December 5, 2001	Wednesday	Ramazan 19, 1422

NEW YORK: On Oct 2, 1980, a 47-year-old woman from south Lake Tahoe, California, lost her 9-month-old pet cat to an acute infection. Three days later, the woman’s own temperature shot up, but she still went to her job at a day-care centre. The fever worsened; she developed chest pains and shortness of breath. Two days later she drove herself to the hospital. The diagnosis was pneumonia, and she was treated with tetracycline. Shortly afterward the woman died. Not until four days later did anyone realize that the woman had died of plague. Fearing that treatment might arrive too late, doctors rushed prophylactic antibiotics to the children and staff at the day-care centre. Luckily, no one exposed to the woman fell ill.

People tend to think that the horrors of plague are confined safely to the past. Plague, the black death, burned through the mediaeval world of Europe, killing about one of every four people. But by the mid-18th century, epidemic plague had died down. The terrible days of deserted cities and heaps of the dead fell into the dim past on the Continent, although plague never disappeared - more than 10 million died of it in India less than a century ago.

Plague’s current sluggishness poses a number of questions: How could a disease that does not seem to be highly contagious, as evidenced by the story of the woman who worked at the day-care centre, slaughter millions in a short period of time? Why is it possible that epidemic plague could return? To understand the threat of plague, it is important to know not only how plague survives and spreads within its hosts but also how it spreads among them. Yersinia pestis, the bacterium that causes plague, probably descended from Yersinia pseudotuberculosis, one of a group of relatively benign intestinal diseases. Sometime in the past 1,500 to 20,000 years, Y. pestis lost a set of genes for proteins called adhesins, which bind the bacteria to intestinal walls.

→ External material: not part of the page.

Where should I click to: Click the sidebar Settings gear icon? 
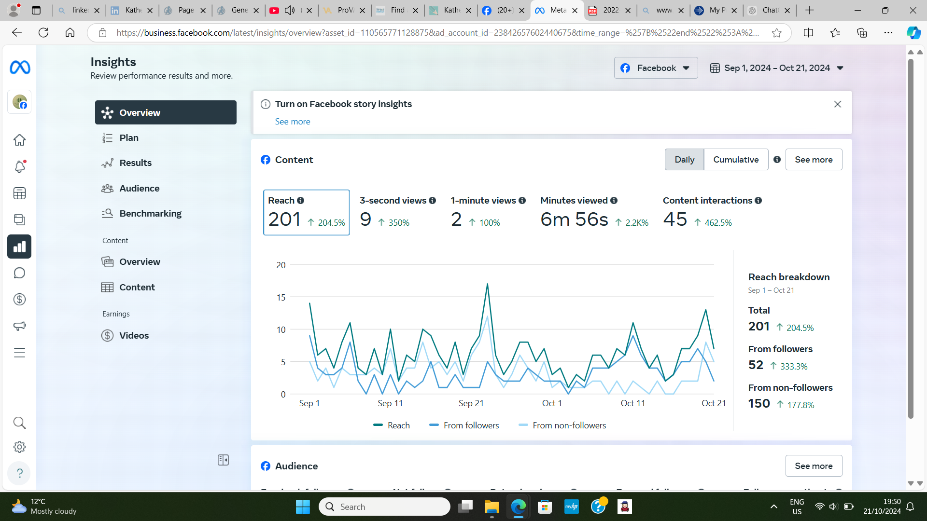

Robert Brubaker, a microbiologist and plague expert at Michigan State University, suggests that the loss of those genes may have enabled Y. pestis to move with deadly speed throughout the host. Overriding the body’s defences by suppressing the signalling between key immune cells, plague races through the lymphatic system, invading organs such as the spleen, the lungs and especially the liver. The bacterium normally thrives in rodent populations, passing from one animal to another via the bites of plague-infected fleas. How the germ is transmitted to humans determines how the disease takes hold. If a person is bitten by a plague-infected flea, agonizingly painful egg-sized swellings of the lymph nodes called buboes develop in the neck, the armpit or the groin. Buboes give one type of plague its name - bubonic. Without prompt and massive antibiotic treatment, 50 to 60 per cent of those infected with this form of plague will die.

An even deadlier form, pneumonic plague, develops when a person inhales Y. pestis. In the United States, plague cases tend to crop up in the bubonic form, usually among people in the American Southwest who have been exposed to prairie dogs or ground squirrels and their fleas. The handful of American cases in humans have occurred by zoonosis - transmission from animals. Specifically, the cause is always flea bites or direct exposure to a sick animal.

Is it possible that at times during the three pandemics plague actually became a human disease, one that did not depend on transmission from infected rats? It could happen in two ways. Kenneth Gage, plague section chief of the CDC, notes that historically plague may have been transmitted among humans by the so-called human flea, Pulex irritans, or via airborne transmission. Could the black death have begun as a flea-spread disease and adapted during an epidemic to become a highly transmissible airborne disease? Perhaps. Mediaeval Italy swarmed with fleas. The sinister costume of mediaeval plague doctors - the long, beaky nosepiece filled with spices, and a cloak of fine waxed cloth - apparently protected them from flea bites.

Pulex irritans, the human flea, is a much less efficient vector of plague than the rat flea Xenopsylla cheopis. In order to transmit plague, Pulex irritans must bite a host with lots of bacteria in the blood and pass the bacteria on to the next host quickly. Thus the virulence of a disease transmitted by the human flea should markedly increase, producing a more rapid course of illness and a higher death toll.

We would also expect human-adapted strains, at least during a pneumonic epidemic, to display greater transmissibility. “To get a toehold in the human population, a newly introduced pathogen must be at least slightly transmissible,” says Paul Ewald, a professor of evolutionary biology. “Using this toehold as a starting point, natural selection would act to increase transmissibility.” —Dawn/NYT News Service (c) New York Times.